The values are exactly as we have calculated, but we have a couple of additional metrics here. The first is PRE, but for all intents and purposes this is the R2 value for the model. We can see a R2 value of .61, which means that GDP explains 61% of the variance in happiness. The second is our F ratio, which is the ratio of the mean square for the model to the mean square for the error left over after subtracting out the model. The larger the ratio of variance explained by the model relative to error, the larger F will be. And F is a standardized metric that can be use for Null Hypothesis Significance Testing. We can see that the p value associated with F is zero and therefore we have a statistically significant amount of variance in happiness explained by our regression model. This chimes with what we found when we interpreted the linear model slope.
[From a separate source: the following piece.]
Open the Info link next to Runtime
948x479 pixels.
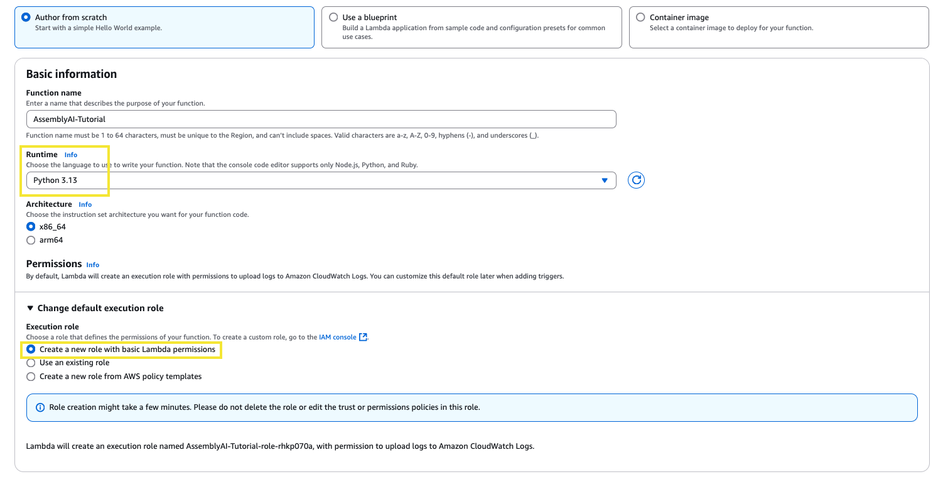pyautogui.click(x=71, y=155)
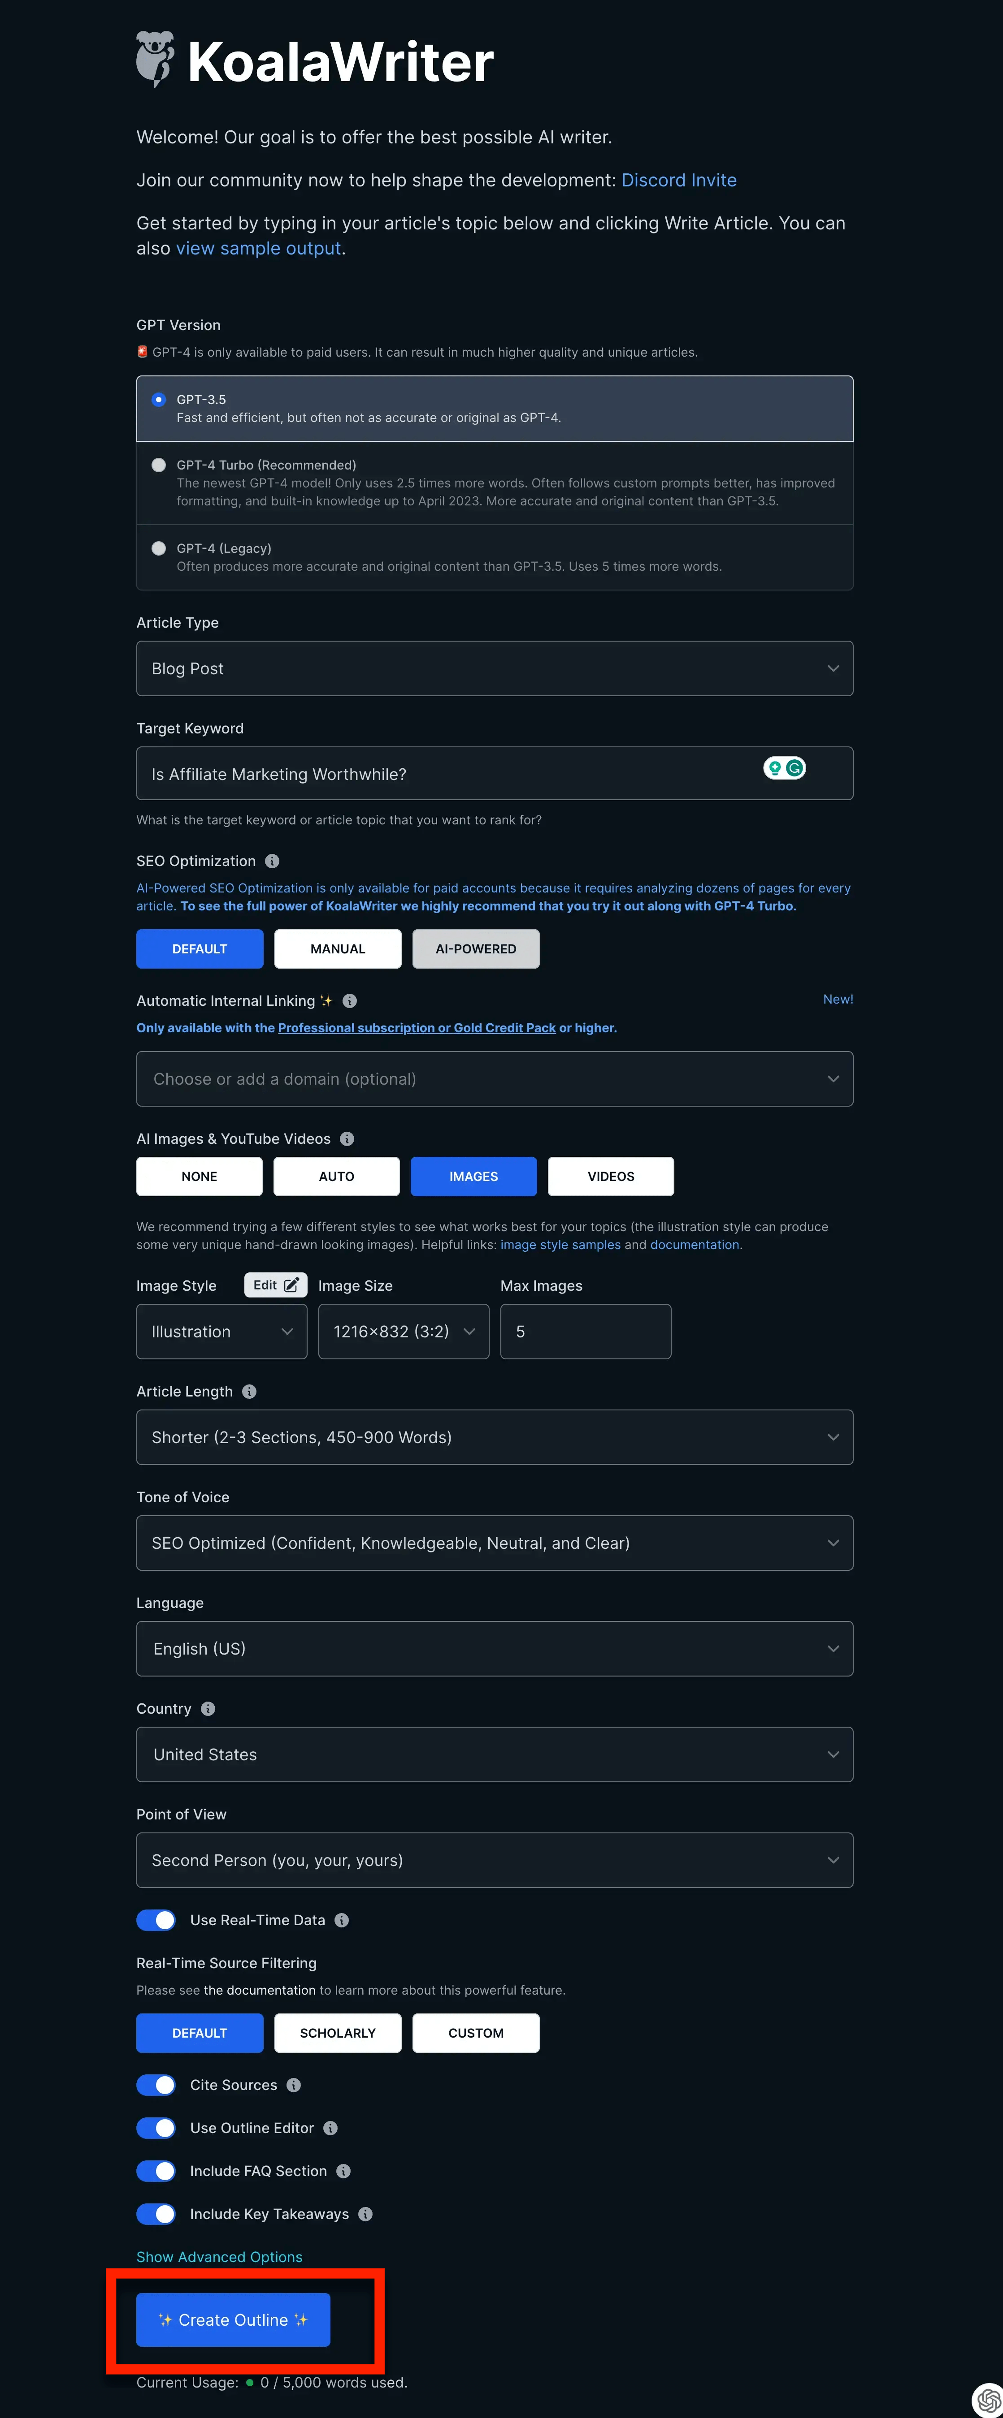
Task: Open the Image Style dropdown
Action: point(222,1331)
Finally, lets put this information together in a plot that contains the correlation coefficient,

WHR %>%
ggplot(aes(x = GDP, y = Happiness)) +
    geom_point() +
    stat_smooth(method = "lm",
        col = "red",
        se = FALSE,
        size = 1) +
  theme_classic(base_size = 8) +
  stat_cor() + # the retruns the correlation coefficient 
  stat_regline_equation(label.y = 7) # this returns the GLM equation
## `geom_smooth()` using formula 'y ~ x'

How its written

A simple regression analysis was performed to test the relationship between GDP and Happiness in the World Happiness Report data. The regression model indicated that GDP explained 61% of the variance in Happiness (R = .78, R2 = .61, F(1) = 2584.90, p < .001). Inspection of the model estimates indicated that GDP positively predicted Happiness (b = .74, β = .78, t (1674) = 50.84, p < .001).

Exercise

Okay, lets now give you a chance to set up and test a linear regression model. In the WHR dataset there is also another interesting potential predictor of happiness - the GINI coefficient. The gini coefficient is a metric of economic inequality and some theories propose that economic inequality can be damaging for happiness. In other words, the greater the gaps between the rich and poor, the less happy people are with their lives. We have just seen that country wealth has a strong positive correlation with happiness but what about inequality, what is the nature of its correlation with happiness? Lets find out.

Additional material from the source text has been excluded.